You are viewing a plain text version of this content. The canonical link for it is here.
Posted to dev@hdt.apache.org by Evert Lammerts <ev...@gmail.com> on 2013/03/16 22:54:09 UTC

Re: Early aims

Hi all,

I finally got a chance to have a look at what's been happening so far. I'm
not familiar with eclipse plugin development so I'm just going to spend
some time trying to fix some of Bob's jiras.

There's been a little discussion on the feature roadmap, but no resolution
yet. I share Bob's vision on where HDT should move to, at
http://wiki.apache.org/hdt/HDTProductExperience. I also like Adam's idea of
an early release, even if it's limited to MR job development and HDFS
browsing for 0.23 and 2.x. I think it would provide a fast feedback loop
that shows us whether we're on the right track with the small increments in
functionality we've added.

A little story to support this approach. The platform I set up at my last
job was a single kerberos secured cluster running 0.20.205.0, used by
researchers from lots of different institutes. Some work together, others
don't, and all connect from within their own networks from their own
machines - a true multi-tenant service with lots of heterogeneity in client
(lap- & desktop) configurations. I gave my users ant targets for submitting
their jobs from within Eclipse, which was a simple but effective way for
them to run MR jobs against the cluster. With the ant targets I gave them a
pre-configured Hadoop release and a krb5.ini. I also helped them export
JAVA_HOME, put the kerberos config in the right place, and set up FireFox
or Chrome for accessing the SPNEGO secured web interfaces of the JT and the
NN. This very basic setup worked well enough, but required hands-on support
quite a lot, due to conflicts with existing Hadoop installations,
environment variables, Kerberos configs, network, and so on. Most of Hadoop
is platform independent, but, at least in 0.20.x, the devil is in the
details.

Dealing with the heterogeneity on the client side was not easy, and then I
only supported Linux and OS X (although eventually I did manage to get
everything to work on Windows as well). It is going to be a challenge
getting even basic functionality to work across clients _and_ across Hadoop
installations and configurations. I'm not saying this to temper enthusiasm,
I'm just trying to argue that we should work in baby steps and get as much
feedback as possible, as soon as possible.

Anyway, just thought I'd share the experience. I'm going to dig through the
code a bit. I should be able to put some effort in during the remainder of
March.
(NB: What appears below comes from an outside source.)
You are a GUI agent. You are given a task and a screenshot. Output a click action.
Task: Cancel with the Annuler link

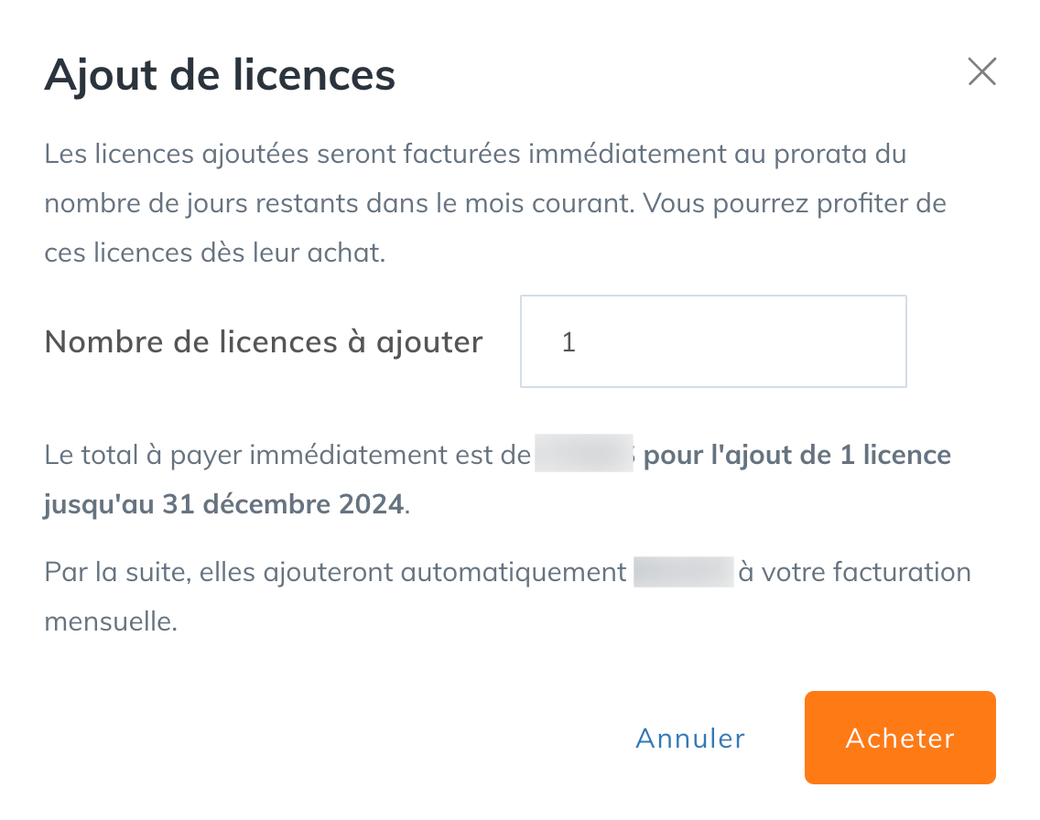point(690,739)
Although, probably not next week - any of you guys going to Hadoop
Summit here in my hometown?

Evert


On Thu, Jan 17, 2013 at 9:10 PM, Adam Berry <ad...@apache.org> wrote:

> Hello all,
>
> I thought while I'm making progress on the initial split of the code, that
> we could take a moment to talk about a rough early outline.
>
> So in the original project proposal, we laid out the initial goals of the
> project (http://wiki.apache.org/incubator/HadoopDevelopmentToolsProposal).
>
> Basically right now the features are MapReduce development (wizards, hadoop
> launches) and HDFS access, so getting those working with multiple versions
> of hadoop would be the first target. I think we could make this happen,
> including documentation and tests in the next few months, by end of Q1
> would be a nice (yes, its also aggressive) thing to shoot for.
>
> With a release in hand we can target various places to grow our visibility
> (as Bob brought up) and hence grow the community. At that point I think we
> will start to feel where to go next, things like Pig are attractive targets
> for tools, but as we drive and build the community the direction will
> become clearer.
>
> So what else would people like to throw into the ring here?
>
> Cheers,
> Adam
>